MEED profiles the activities of the elite Saudi family businesses, rather than individuals, their histories, main business interests, family members and recent changes to their businesses.
Abdul Latif Jameel
Company: Abdul Latif Jameel Group
A rapid increase in car ownership in the kingdom has turned Abdul Latif Jameel Group (ALJ) into one of the biggest non-oil companies in Saudi Arabia. The firm was founded by Abdul Latif Jameel in 1945 but only really took off 10 years later when it secured the rights to distribute Toyota vehicles in the country.
The company began its overseas expansion in the 1970s by spreading its dealer-ship network across the Middle East and now also operates in Europe, Africa, Japan and China, making it the biggest private distributor of Toyota and Lexus vehicles in the world.
As with most Saudi private companies, ALJ remains in family hands. Key personnel within the firm include the founder’s son Mohammed Abdul Latif Jameel, who serves as both president and chief executive officer (CEO), and Abdulwahab Tawik, managing director of corporate affairs.
Headquartered in Jeddah, the firm is organised into three main divisions, focusing on the automotive sector, consumer electronics and real estate.
It employs about 8,000 people and has offices in Algeria, Egypt, Lebanon, Morocco, Sudan and Syria in the Middle East, as well as further afield in China, Japan, Turkey, the UK and the US. In recent years, ALJ has expanded its automotive interests into the forklift truck sector, and also distributes Daihatsu vehicles in Turkey and Sudan.
The company took its first steps outside the automotive industry with investment in property deals in 1969, and subsequently moved into logistics, shipping and finance,
by providing payment plans for its Toyota customers through its United Instalment Sales Company. ALJ has made the most of restrictions on the activities of foreign companies in the kingdom by securing exclusive distribution rights for consumer goods, including Akai electronics in 1979 and Toshiba in 1981.
ALJ has increased its international profile over the past year through a joint venture with the Grameen Foundation to create a social enterprise providing microfinance to the Middle East. Grameen-Jameel Pan-Arab Microfinance is seeking to spread to the Arab world the benefits that microfinance has brought in South Asia and Africa.
Mohammed Jameel says ALJ aims to advance corporate social responsibility in the region and hopes the venture will achieve more to help the needy by promoting education, enterprise and training rather than simply providing donations. The not-for-profit organisation has set a target of creating 50,000 jobs and helping 1 million people in the Middle East by 2011.
Company: Al-Babtain Power & Telecommunication Company
Founded in 1955 in Riyadh, Al-Babtain Power & Telecommunication Company is one of the largest Saudi family enterprises in the engineering and manufacturing sector, supplying power and telecoms products to local and international markets from facilities within the kingdom and Egypt.
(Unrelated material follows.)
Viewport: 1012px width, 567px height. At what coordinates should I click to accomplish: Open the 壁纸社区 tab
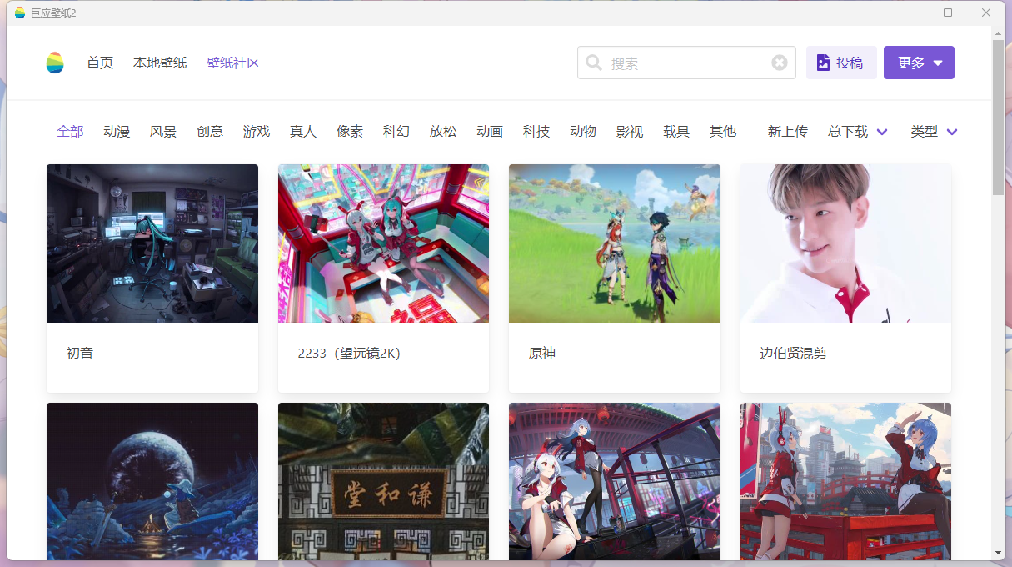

The company is rare for Saudi family businesses in that it is a joint stock operation, having sold 30 per cent of its share capital in a public offering in November 2006, which was three times oversubscribed.
The Al-Babtain family – led by Hamad, Mohammed and Ibrahim al-Babtain – retain the remaining 70 per cent holding in the joint stock company.
The Al-Babtains are seeking to separate company management from ownership, and among the senior executive management at the company, the only full family member is Khalid al-Babtain, who heads up the commercial and administrative division. The chairman is Mohammed Abdullah Abdulrahman al-Babtain, with Abdulaziz Ibrahim Abdullah al-Babtain the vice-chairman.
Al-Babtain Power & Telecommunication Company supplies lighting, transmission and distribution, and testing-station services to the power sector. It also designs, manufactures and installs steel towers for the telecoms sector.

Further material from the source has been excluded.